— REQUIRED WORK —
Search the listing below for the string "marker" and show each line that contains it.

— MATERIALS PROVIDED —
··········

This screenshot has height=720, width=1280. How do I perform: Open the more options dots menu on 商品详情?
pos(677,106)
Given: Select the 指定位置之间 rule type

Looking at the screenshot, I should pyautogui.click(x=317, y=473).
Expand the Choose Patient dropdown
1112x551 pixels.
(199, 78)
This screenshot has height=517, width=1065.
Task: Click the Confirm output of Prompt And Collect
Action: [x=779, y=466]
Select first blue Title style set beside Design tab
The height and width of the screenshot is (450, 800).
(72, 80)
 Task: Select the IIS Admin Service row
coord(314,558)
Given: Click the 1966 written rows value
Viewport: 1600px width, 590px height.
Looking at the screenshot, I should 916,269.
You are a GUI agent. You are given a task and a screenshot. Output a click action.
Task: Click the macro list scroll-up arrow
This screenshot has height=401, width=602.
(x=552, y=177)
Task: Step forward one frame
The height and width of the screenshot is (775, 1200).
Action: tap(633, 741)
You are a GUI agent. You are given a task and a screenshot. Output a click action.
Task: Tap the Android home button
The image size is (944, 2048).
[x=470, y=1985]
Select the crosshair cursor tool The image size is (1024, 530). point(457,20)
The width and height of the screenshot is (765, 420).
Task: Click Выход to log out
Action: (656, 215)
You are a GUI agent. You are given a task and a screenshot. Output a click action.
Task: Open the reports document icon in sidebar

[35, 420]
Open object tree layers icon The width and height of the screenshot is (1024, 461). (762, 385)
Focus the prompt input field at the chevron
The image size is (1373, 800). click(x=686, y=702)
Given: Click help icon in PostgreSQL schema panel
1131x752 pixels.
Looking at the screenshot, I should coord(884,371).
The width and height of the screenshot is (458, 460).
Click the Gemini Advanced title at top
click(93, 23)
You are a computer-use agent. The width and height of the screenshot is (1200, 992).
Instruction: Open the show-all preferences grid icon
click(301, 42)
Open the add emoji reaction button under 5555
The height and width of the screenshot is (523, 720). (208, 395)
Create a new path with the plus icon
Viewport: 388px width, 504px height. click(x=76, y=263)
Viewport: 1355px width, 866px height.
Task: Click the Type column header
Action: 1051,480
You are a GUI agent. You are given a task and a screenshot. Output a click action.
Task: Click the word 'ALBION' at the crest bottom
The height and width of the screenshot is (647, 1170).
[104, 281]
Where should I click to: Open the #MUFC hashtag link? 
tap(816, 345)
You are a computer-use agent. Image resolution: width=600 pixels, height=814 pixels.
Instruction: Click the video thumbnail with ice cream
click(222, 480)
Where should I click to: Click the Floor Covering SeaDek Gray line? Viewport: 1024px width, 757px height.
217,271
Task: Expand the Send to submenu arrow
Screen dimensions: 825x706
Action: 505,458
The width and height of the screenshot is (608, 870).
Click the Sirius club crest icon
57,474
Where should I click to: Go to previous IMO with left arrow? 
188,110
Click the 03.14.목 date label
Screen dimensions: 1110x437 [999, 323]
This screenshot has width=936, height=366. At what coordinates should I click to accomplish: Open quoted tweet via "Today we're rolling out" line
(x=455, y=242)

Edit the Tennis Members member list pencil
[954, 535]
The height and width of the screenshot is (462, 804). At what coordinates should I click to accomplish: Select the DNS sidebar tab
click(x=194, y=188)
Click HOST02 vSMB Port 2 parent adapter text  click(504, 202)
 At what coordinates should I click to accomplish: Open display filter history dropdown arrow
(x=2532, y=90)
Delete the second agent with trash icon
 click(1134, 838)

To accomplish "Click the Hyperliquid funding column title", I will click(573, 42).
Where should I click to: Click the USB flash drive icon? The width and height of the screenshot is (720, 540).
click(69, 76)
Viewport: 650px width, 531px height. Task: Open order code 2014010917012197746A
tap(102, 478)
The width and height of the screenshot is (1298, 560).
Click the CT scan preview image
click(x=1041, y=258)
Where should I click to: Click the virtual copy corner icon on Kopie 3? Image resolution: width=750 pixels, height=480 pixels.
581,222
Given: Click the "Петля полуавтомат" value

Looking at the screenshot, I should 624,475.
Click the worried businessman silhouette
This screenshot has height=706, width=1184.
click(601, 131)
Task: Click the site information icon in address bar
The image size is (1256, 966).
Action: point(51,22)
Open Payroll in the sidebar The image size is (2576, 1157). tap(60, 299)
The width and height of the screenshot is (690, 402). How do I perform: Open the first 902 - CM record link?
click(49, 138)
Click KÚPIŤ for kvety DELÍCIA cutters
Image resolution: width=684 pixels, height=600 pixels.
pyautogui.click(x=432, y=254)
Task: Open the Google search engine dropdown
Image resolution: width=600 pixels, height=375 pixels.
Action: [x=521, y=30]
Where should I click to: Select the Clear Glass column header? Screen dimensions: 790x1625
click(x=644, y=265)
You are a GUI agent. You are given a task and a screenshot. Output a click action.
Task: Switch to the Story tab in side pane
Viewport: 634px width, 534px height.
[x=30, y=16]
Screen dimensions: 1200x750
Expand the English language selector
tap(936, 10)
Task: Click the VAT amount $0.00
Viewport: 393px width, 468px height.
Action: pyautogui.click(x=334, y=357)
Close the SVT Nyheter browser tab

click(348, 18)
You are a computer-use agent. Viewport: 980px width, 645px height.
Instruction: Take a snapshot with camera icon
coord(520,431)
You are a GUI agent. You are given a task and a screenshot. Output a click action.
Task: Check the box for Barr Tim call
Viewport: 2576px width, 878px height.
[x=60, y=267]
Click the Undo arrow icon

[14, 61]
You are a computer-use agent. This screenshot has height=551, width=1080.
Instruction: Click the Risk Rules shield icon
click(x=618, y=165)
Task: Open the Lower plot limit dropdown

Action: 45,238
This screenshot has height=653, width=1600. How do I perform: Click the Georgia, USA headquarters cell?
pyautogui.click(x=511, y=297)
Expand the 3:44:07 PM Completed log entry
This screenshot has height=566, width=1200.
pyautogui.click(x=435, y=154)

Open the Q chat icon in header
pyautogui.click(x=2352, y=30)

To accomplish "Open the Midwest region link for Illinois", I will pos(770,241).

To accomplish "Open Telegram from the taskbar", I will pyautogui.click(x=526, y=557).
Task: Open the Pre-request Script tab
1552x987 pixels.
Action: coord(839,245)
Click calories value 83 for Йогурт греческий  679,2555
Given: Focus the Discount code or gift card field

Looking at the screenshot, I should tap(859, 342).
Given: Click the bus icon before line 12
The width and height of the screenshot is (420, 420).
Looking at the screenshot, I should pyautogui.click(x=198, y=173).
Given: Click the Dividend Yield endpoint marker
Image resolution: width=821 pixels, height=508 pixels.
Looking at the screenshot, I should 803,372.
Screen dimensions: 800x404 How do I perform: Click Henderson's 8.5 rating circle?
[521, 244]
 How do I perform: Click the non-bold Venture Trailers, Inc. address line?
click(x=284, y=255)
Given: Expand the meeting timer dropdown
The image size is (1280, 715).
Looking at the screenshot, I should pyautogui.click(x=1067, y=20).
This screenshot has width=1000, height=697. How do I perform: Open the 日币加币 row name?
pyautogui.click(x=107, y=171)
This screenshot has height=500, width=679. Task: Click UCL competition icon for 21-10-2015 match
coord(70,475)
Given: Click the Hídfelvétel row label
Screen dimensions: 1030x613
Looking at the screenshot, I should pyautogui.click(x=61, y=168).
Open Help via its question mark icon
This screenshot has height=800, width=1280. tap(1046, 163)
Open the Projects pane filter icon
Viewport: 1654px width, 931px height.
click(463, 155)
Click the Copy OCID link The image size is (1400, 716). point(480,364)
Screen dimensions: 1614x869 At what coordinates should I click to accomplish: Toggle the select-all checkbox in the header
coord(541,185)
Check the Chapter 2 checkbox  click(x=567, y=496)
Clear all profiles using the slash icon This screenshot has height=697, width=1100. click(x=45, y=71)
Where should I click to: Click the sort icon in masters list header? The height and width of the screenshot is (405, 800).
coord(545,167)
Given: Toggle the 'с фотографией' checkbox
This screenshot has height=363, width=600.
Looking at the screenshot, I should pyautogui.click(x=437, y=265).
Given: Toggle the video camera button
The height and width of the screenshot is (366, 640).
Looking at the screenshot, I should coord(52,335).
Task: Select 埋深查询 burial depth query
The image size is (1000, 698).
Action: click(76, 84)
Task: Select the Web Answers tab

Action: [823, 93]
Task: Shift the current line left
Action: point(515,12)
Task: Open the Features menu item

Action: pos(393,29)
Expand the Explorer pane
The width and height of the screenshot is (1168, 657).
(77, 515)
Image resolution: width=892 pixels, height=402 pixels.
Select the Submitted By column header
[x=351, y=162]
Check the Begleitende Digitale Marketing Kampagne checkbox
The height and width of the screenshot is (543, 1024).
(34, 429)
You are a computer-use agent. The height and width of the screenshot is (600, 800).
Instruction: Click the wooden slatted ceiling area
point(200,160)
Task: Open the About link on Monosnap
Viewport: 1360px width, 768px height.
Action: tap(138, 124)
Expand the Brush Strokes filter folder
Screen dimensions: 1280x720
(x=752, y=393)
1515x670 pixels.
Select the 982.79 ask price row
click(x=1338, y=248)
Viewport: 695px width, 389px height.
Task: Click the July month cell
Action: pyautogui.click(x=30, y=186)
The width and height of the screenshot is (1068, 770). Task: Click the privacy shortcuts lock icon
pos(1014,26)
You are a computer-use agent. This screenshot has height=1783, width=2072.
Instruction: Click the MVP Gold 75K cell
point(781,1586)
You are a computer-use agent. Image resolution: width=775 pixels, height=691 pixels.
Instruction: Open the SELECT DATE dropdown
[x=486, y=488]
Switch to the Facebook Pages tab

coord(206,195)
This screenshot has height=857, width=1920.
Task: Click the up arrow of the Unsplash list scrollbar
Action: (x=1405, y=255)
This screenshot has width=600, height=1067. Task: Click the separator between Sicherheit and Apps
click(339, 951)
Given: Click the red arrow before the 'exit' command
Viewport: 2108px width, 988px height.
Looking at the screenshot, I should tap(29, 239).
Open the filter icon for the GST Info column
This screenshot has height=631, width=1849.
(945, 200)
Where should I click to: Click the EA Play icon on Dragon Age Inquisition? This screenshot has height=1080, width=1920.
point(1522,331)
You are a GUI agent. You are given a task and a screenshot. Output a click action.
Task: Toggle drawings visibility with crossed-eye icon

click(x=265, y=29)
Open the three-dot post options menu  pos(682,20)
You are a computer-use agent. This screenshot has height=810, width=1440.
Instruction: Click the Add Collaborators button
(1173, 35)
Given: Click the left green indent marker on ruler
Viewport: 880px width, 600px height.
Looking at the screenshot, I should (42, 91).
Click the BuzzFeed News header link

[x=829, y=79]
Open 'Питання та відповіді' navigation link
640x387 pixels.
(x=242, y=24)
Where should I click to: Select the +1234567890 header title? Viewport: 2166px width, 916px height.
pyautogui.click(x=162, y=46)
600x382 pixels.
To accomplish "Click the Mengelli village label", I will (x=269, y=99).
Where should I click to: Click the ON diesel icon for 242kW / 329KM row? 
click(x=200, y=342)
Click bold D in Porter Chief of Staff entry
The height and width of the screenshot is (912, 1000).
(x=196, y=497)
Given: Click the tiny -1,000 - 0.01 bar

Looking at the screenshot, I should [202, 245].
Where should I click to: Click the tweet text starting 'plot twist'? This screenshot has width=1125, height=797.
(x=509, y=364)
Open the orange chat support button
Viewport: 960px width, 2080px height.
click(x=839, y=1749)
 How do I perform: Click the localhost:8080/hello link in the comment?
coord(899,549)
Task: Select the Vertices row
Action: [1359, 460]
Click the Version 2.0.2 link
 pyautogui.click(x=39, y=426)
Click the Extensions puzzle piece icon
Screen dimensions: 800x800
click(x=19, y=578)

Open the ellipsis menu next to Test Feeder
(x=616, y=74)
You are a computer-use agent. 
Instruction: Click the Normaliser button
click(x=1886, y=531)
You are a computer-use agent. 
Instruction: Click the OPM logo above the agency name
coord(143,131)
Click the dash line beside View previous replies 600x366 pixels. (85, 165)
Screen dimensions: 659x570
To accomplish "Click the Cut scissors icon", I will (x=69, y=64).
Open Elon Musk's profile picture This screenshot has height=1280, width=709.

··········

— SOLUTION TO THIS TASK —
Given: Click the Dividend Yield endpoint marker
Given: Click the left green indent marker on ruler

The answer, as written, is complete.